Commençons pour simplifier par le cadet : Antoine.

La mairie de Chamalières pas plus que celle de Gouttières, n’ayant retrouvé sa trace, je me suis tourné vers celle de Saint-Gervais d’Auvergne qui m’a répondu positivement :

Antoine Jean Alexis Cromarias est né le 3 mars 1899 à Saint-Gervais d’Auvergne et y est décédé très jeune, à 32 ans, célibataire et sans postérité, le 10 octobre 1931. Il était clerc de notaire à Saint-Gervais, situation qu’il n’avait manifestement pas quitté au cours de sa courte vie.

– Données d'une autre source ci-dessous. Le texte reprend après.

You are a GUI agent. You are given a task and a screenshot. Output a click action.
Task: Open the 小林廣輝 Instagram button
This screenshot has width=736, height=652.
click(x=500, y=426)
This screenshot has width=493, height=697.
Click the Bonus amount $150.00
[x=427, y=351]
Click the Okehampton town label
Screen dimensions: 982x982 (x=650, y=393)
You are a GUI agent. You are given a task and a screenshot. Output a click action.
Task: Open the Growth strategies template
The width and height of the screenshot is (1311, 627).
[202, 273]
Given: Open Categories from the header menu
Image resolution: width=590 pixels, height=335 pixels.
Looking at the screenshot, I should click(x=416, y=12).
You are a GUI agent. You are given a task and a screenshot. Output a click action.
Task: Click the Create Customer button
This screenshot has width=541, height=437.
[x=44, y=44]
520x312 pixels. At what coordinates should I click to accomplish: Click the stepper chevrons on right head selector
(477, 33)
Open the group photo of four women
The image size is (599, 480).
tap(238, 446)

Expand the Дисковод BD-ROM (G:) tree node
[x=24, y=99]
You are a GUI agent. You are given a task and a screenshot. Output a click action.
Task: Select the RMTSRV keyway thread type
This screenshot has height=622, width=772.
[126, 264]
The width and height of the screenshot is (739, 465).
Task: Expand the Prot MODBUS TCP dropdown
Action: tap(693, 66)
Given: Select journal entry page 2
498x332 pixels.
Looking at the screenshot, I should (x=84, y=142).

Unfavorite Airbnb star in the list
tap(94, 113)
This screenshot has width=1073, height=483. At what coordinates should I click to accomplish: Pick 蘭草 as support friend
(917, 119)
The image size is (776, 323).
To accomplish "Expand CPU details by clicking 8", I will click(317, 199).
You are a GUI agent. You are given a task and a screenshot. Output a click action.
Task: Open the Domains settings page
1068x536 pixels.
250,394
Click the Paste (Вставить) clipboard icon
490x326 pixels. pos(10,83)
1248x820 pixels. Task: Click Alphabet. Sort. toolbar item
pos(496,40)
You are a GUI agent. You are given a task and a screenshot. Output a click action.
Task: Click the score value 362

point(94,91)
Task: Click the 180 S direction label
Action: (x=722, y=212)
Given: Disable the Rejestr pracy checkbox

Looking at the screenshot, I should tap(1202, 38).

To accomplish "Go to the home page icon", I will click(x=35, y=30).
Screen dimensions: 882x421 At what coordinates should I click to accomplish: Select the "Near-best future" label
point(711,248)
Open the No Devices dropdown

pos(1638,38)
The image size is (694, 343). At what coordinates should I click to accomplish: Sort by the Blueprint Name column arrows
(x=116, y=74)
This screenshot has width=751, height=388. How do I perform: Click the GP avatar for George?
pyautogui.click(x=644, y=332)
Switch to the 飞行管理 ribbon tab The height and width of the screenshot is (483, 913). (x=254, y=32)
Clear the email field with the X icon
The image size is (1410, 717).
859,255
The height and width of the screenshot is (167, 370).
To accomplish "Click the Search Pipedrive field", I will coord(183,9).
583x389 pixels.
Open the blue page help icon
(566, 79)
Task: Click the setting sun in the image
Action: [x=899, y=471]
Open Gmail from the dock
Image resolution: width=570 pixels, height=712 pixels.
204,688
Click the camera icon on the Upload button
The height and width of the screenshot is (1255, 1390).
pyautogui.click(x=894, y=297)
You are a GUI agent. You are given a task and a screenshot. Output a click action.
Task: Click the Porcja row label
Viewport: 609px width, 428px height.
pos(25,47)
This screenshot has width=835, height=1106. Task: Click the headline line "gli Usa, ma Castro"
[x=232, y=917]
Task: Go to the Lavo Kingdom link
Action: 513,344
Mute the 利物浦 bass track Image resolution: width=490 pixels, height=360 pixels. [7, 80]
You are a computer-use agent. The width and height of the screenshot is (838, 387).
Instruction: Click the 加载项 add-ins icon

J’ignorais également la date et le lieu de naissance de sa sœur aînée, Germaine, dont j’avais retrouvé la trace à Metz. C’est la mairie de Chamalières qui me communiqua son acte de naissance :

Germaine Marie Eugénie est née le 19 novembre 1893 à Chamalières. Heureusement, l’acte comportait des mentions marginale. Toutefois, autant la mention du mariage était claire : « a contracté mariage à Romchamp (Haute-Saône) le 2 avril 1917 avec Charles Bureau », autant la mention du décès était en partie tronquée et peu lisible sur la photocopie (je lisais Mazage, ce qui me mit sur une fausse piste au voisinage de Pontgibaud). Je finis par téléphoner à la mairie de Chamalières et la responsable de l’état civil me lit : « décédée le 1-3-1953 à Mazagan, Casablanca, Maroc » !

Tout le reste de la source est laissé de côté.